TASK ITEM A: Duplicate the passage in the article on the closing of Sydney's vaccination hub from "Instead, the NSW" up to and including "their health conditions.".
TASK ITEM B: In the article on the closing of Sydney's vaccination hub, why did the Qudos Bank Arena centre stop operating? Answer in one to three sentences.
TASK ITEM C: Resume the article on the closing of Sydney's vaccination hub, starting after its last sentence.
(Beginning of DOCUMENT EXCERPT)
One of Sydney’s major vaccination hubs closed on Sunday as the state moves its focus to the COVID booster shot rollout.
- A new vaccine centre at Granville in Western Sydney has opened
- Booster shots are available for around 90,000 people already
- NSW recorded 244 local COVID cases and one death in the last 24 hours
The Qudos Bank Arena vaccination centre at Sydney Olympic Park ceased operations after being a mainstay in the state’s vaccination success.
The arena, which would normally host major music acts, was converted into a vaccine hub where about 15,000 doses were administered each day.
It was a driving factor behind the high vaccination rates in Western Sydney, which was hit hard by the Delta outbreak this year.
Instead, the NSW government will now focus on smaller centres that will provide booster shots, including a new clinic in Granville, in Western Sydney, which opened today.
The centre has the capacity to administer 1,000 booster shots a day, with a surge capacity of 2,000 shots.
“This will be a very important tool as we move through the next 12 months and transition into the booster program,” Premier Dominic Perrottet said while visiting the centre.
Last week, about 17,500 people in NSW received their COVID booster shots with about 90,000 people currently eligible for the third shot due to their health conditions.
(End of DOCUMENT EXCERPT)
(Beginning of PROVIDED DATA)
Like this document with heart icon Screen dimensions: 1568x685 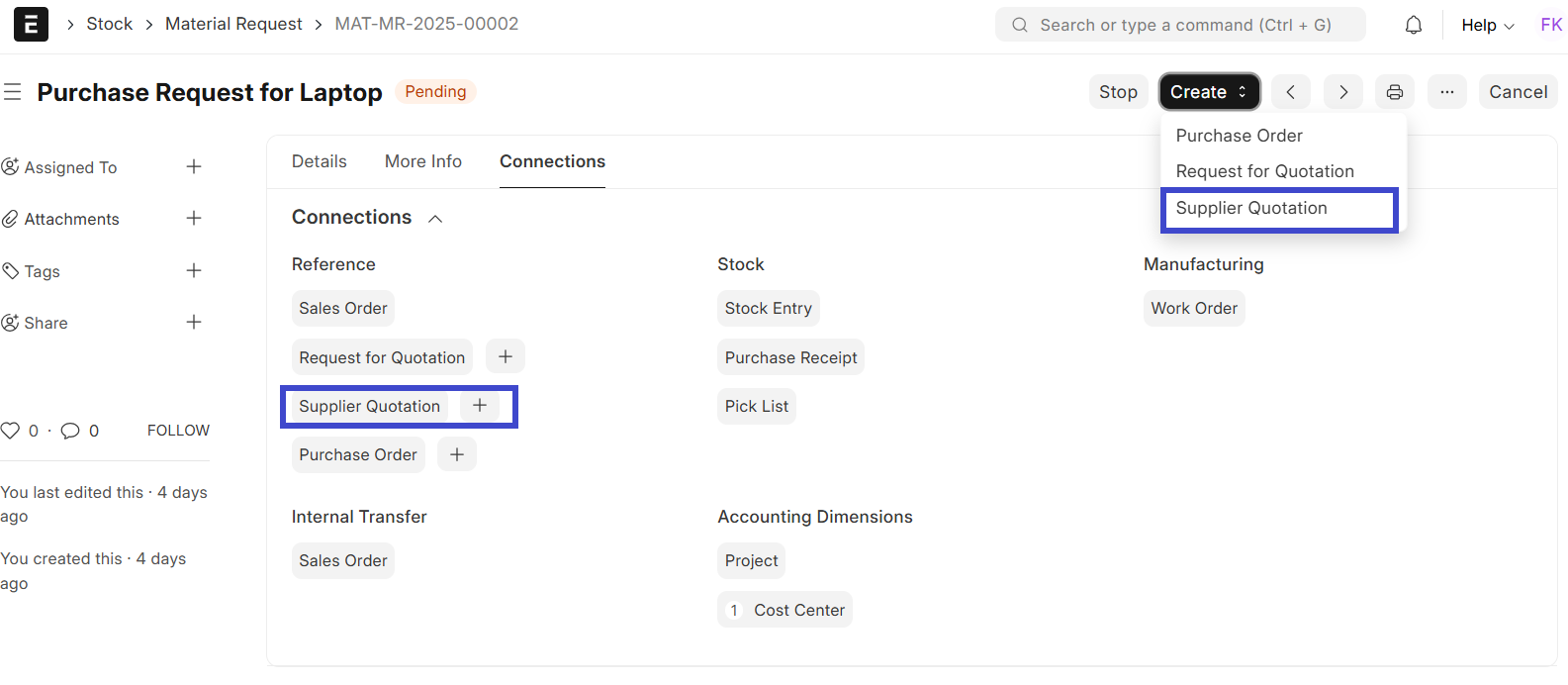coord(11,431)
(End of PROVIDED DATA)
(Beginning of PROVIDED DATA)
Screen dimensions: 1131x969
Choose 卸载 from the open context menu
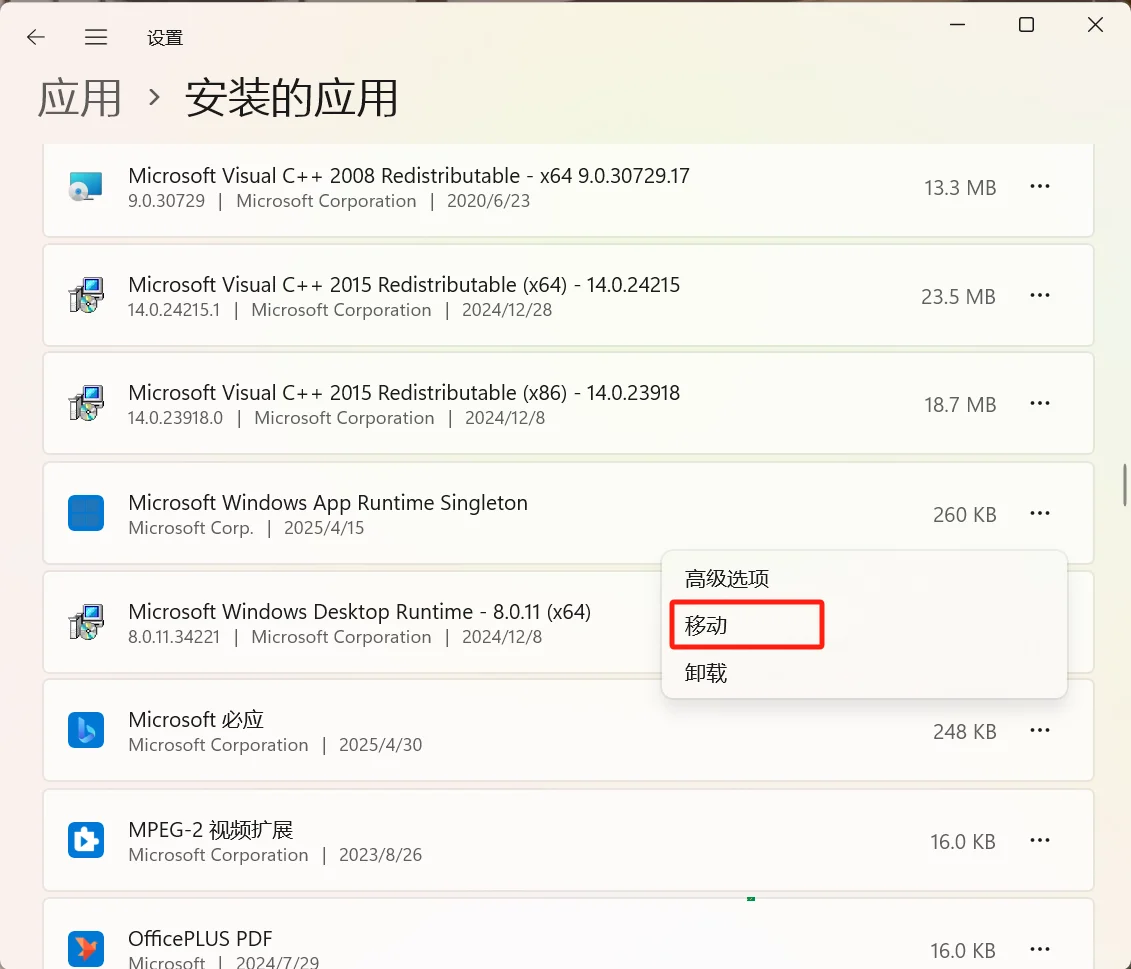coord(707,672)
(End of PROVIDED DATA)
WRITTEN RESPONSE A:
Instead, the NSW government will now focus on smaller centres that will provide booster shots, including a new clinic in Granville, in Western Sydney, which opened today.
The centre has the capacity to administer 1,000 booster shots a day, with a surge capacity of 2,000 shots.
“This will be a very important tool as we move through the next 12 months and transition into the booster program,” Premier Dominic Perrottet said while visiting the centre.
Last week, about 17,500 people in NSW received their COVID booster shots with about 90,000 people currently eligible for the third shot due to their health conditions.

WRITTEN RESPONSE B: The centre closed because the state is moving its focus to the COVID booster shot rollout. The NSW government will now deliver boosters through smaller centres, including the new clinic in Granville.

WRITTEN RESPONSE C:
The Health Minister said the aim was to give people options as to where they get their booster shots.
“We just aren’t sure what the preference will be from the community … whether they will prefer to stay with these large centres or be happy to transition across to GPs and pharmacists,” Brad Hazzard said.
“I think we will see a transition [but] we will have centres for a while.”
The Sydney Olympic Park vaccination hub, which was the first of its kind to open in Australia, will continue to operate for potentially several years, Mr Hazzard said.
NSW Health deputy secretary Susan Pearce said in coming days the state will hit the 90 per cent double vaccination milestone.
Currently, 89.7 per cent of people over the age of 16 in NSW are fully vaccinated and 93.9 per cent are partially vaccinated.
“[It will be] an amazing excitement, it’s beyond our wildest dreams that we got there and got there so soon,” Ms Pearce said.
In the 12-15-year-old age group, 80.1 per cent have had their first dose, and 68.6 per cent are fully vaccinated.
Kavita Varshney, an emergency doctor at Westmead Hospital said the high vaccination uptake had made a world of difference on the COVID ward.
“As of Friday there were only two COVID positive patients in hospital in western Sydney,” she said.
“If you still need to be vaccinated, do so today and if you are eligible for a booster shot, please do so as soon as possible.”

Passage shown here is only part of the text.